**** Records to use ****
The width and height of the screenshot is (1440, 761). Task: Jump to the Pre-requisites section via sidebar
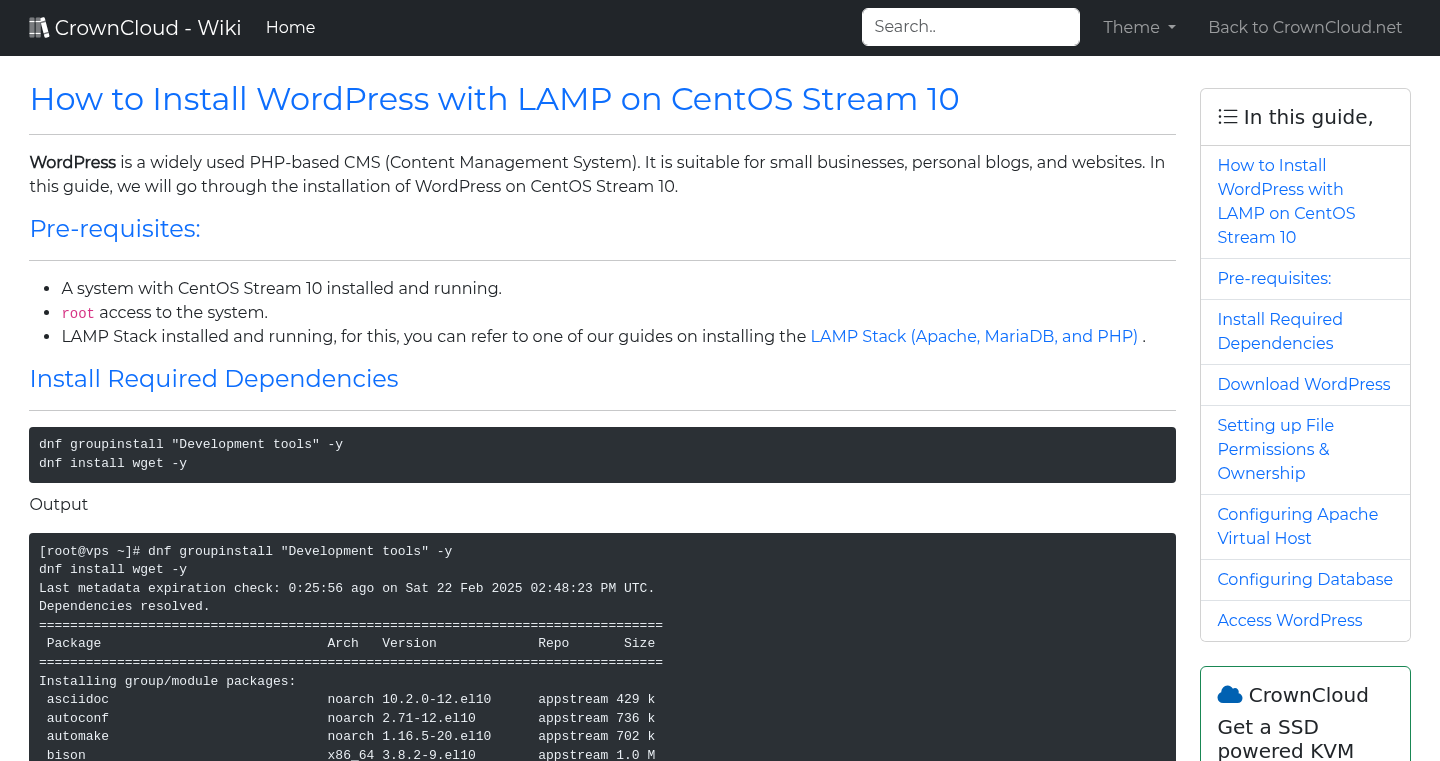pyautogui.click(x=1274, y=278)
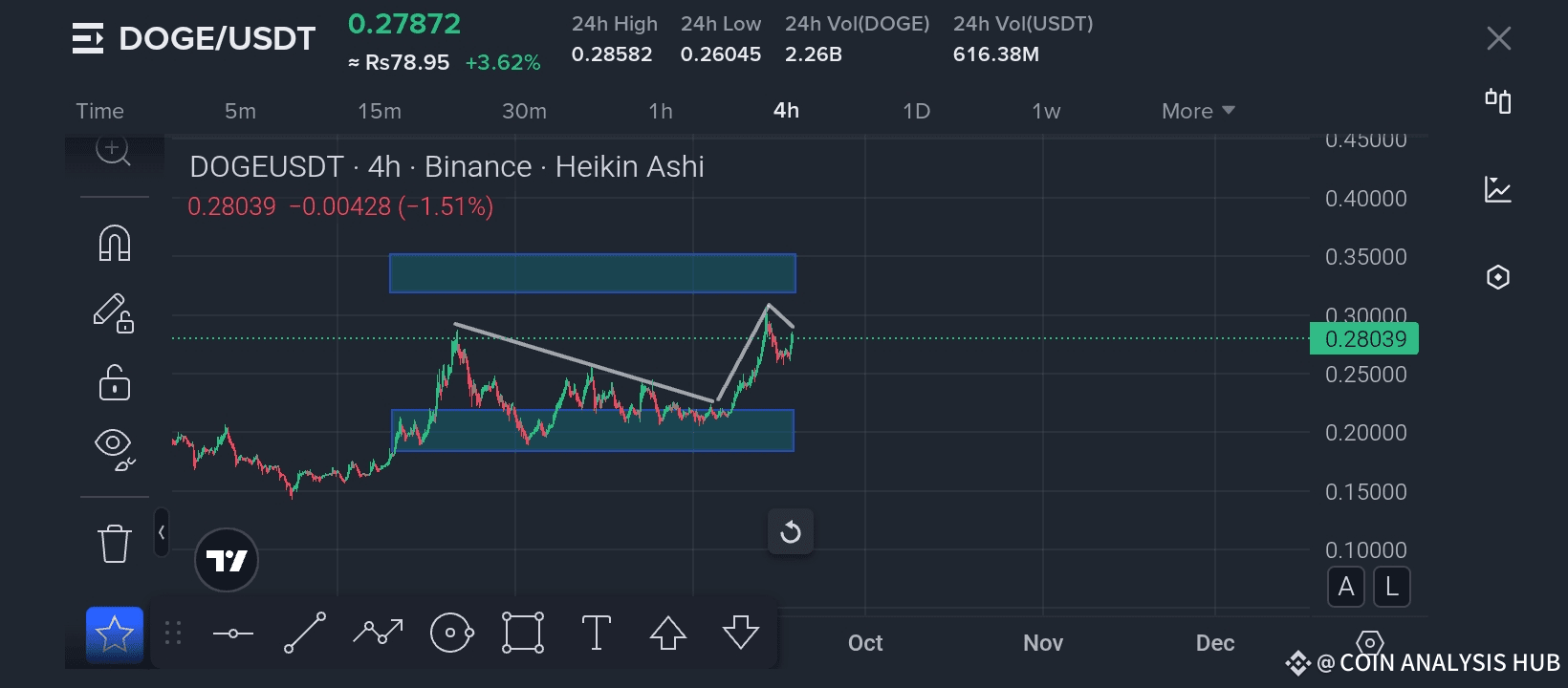This screenshot has width=1568, height=688.
Task: Enable auto scale with A button
Action: (x=1346, y=587)
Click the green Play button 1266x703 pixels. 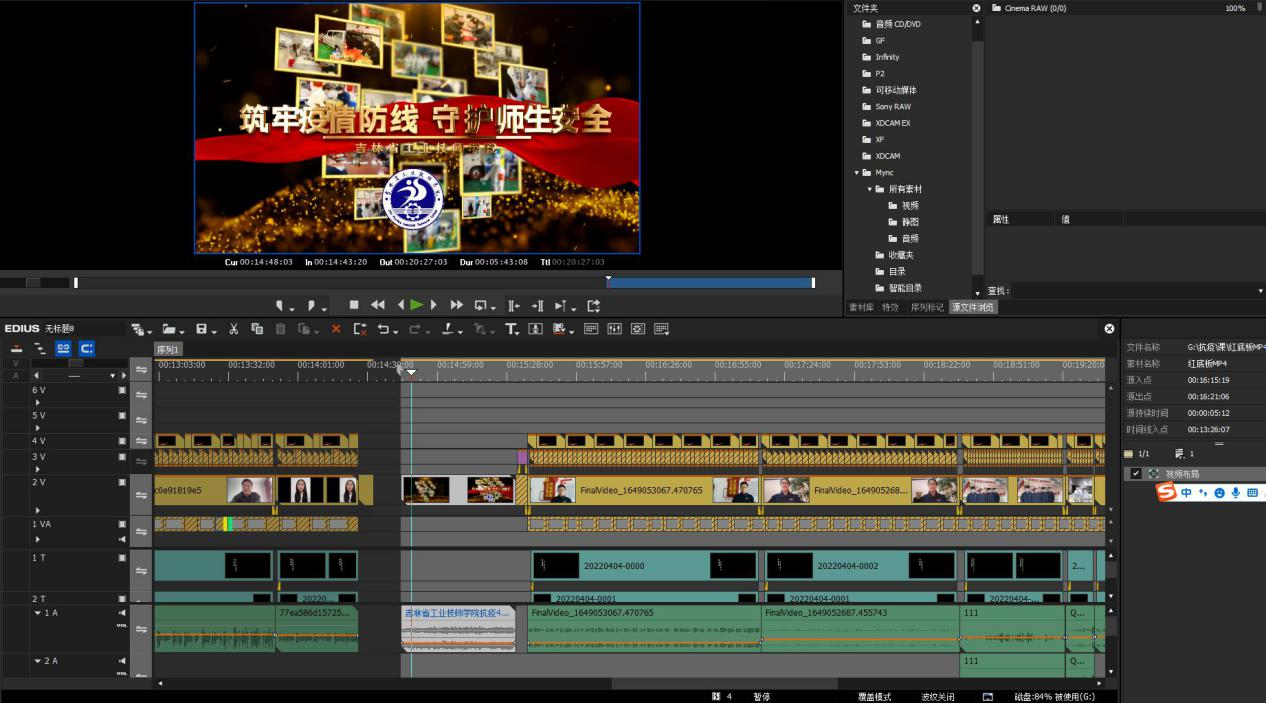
****
What is being asked
Give an exact copy of the entries, excluding all pictures.

Answer to this task
The width and height of the screenshot is (1440, 761). Task: Jump to the Pre-requisites section via sidebar
pyautogui.click(x=1274, y=278)
This screenshot has width=1568, height=688.
Task: Enable auto scale with A button
Action: (x=1346, y=587)
Click the green Play button 1266x703 pixels. 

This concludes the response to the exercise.